# `collatelogs`
A simple log collator. That is, given one or more log file paths, collate them together such that they are in chronological order.
## Motivation
In complicated projects, it is common to have an assortment of logs being generated simultaneously. In a perfect world, these would all have the same log format, and thus could be easily collated/reconciled by appending them all and then sorting them.
However, the world is not perfect, and you may be dealing with a variety of log formats, perhaps (and most importantly) even differences in timestamp format. `collatelogs` handles the consumption of logs based on the given regular expressions, then collates them and outputs them in a common format (also configurable).
## Installation
$ pip install collatelogs
## Usage
This script probably won't work out of the box, unless your log files happen to have a prefix structure that matches one of the regular expressions in the example configuration. So, you'll probably see something like this:
$ collatelogs PATH_WITH_LOGS/*.log
<snip>
ValueError: Line 'some line from the logs' did not match against any of the given regexes!
So, the first thing you will need to do is define information on the expected log prefixes.
### The config file
For ease of use, it is recommended that you create a config file to avoid having to pass a bunch of arguments every time you run the script. An example is included in the repo, at `collatelogs/example_config.yaml`. This will also be installed alongside the package.
The recommended place for a permanent config file is `~/.cl_config.yaml`. Other paths searched are listed in the help.
It is probably easiest to `$ cp example_config.yaml ~/.cl_config.yaml` before beginning to make your changes.
#### `timestamp_output_format` (optional)
The format of the timestamp output. This will have no affect unless `--parse-timestamps` is passed as an argument at runtime, or `parse_timestamps` is set to `True` in the config file.
#### `line_output_format` (required)
A PEP-3101 compliant format string that defines the output format for each line. The keywords here must be a subset of the regex capturing groups _plus_ any keywords contributed by the meta handlers (see below). Put another way: if you try to include keywords here that aren't being captured in each regular expression, you are going to get an error.

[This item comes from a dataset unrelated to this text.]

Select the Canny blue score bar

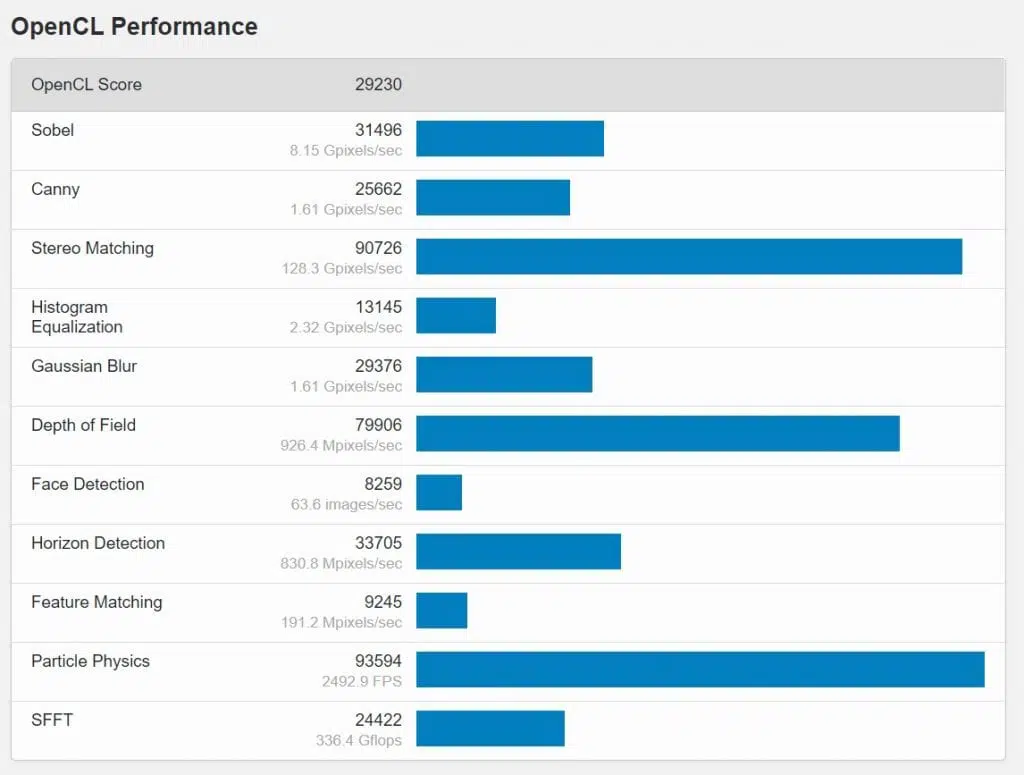click(493, 197)

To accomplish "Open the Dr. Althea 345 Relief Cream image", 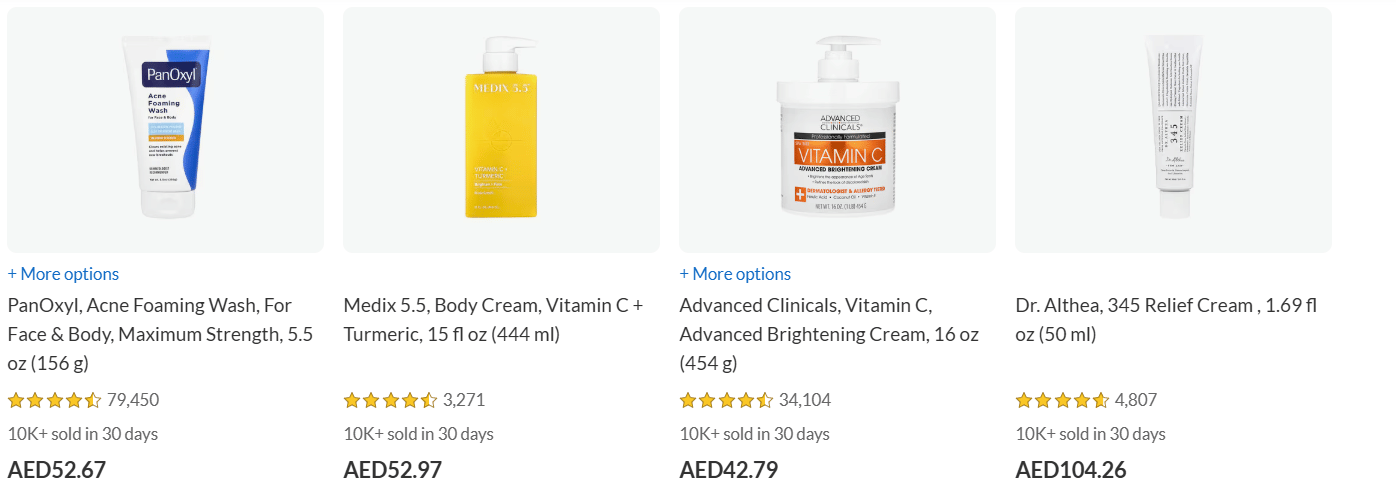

#### `log_parsing_info` (required)
then begin replacing the example entries in `log_parsing_info` with your own entries (leaving the examples will only slow down execution if they are never going to match anything).
Each `dict` in the `log_parsing_info` `list` has four possible parts:
* `regex` (required): The regular expression used to parse log lines
* `timestamp_input_format` (optional): The format of the timestamp for lines captured by `regex`. If this is not given, `dateutil.parse` will be used to generically consume the timestamp, but this will be ~5x slower!
* `timestamp_input_timezone` (optional): The timezone that the log timestamps were output in. If this is not given, it defaults to the local timezone of your computer
* `timestamp_output_timezone` (optional): The timezone that the output log timestamps will be in. If this is not given, it defaults to the local timezone of your computer
Note that this must utilize capturing groups such that every keyword in the `line_output_format` format string is represented.
### Creating Regex Prefixes and Output Format Strings
This isn't too hard, provided you have experience with regular expressions.
1. Examine the log and identify the prefix
2. Break it down into useful parts (timestamp, message, etc. -- see config.yaml for examples)
3. Formulate a regular expression that captures these parts into aptly-named groups
4. Formulate a format string that outputs these groups into a sensible format
Let's see an example. Let's say our log lines are of this format:
2018-04-20 11:30:01 circus[1624] [INFO] circusd-stats stopped
Even without examining the logger that created this, it can be broken down into four parts:
{
'timestamp': '2018-04-20 11:30:01'
'module': 'circus[1624]', # Not technically a module, but close enough
'level': 'INFO'
'message': 'circusd-stats stopped'
}
The above is what the regex should output via its `groupdict`. So, what regular expression will accomplish this? Well, this is actually pulled from `config.yaml`:
(?P<timestamp>\d{4}-\d{2}-\d{2} \d{2}:\d{2}:\d{2}) (?P<module>\S+) (?P<level>\S+) (?P<message>.*)
Because this prefix format is delimited by spaces (and I'm not exactly a regex expert), the regex is pretty verbose. I find that a tool such as regex 101 helps a lot: https://regex101.com/r/bTzhf4/1
Now that the regex has been constructed, add it to the config file as per the above section.
### `meta_handlers`
These handle metadata associated with each log file, making it available to `line_output_format` as keyword arguments.
There are currently two available handlers:
* `user`: The owner of the log file
* `filename`: The filename (base name) of the log file
You will see that these are both present in the example `line_output_format`
There's currently no clean way of adding your own, but you can easily hack them into `metahandlers.py` by defining them, then mapping a name to them in `all_meta_handlers`.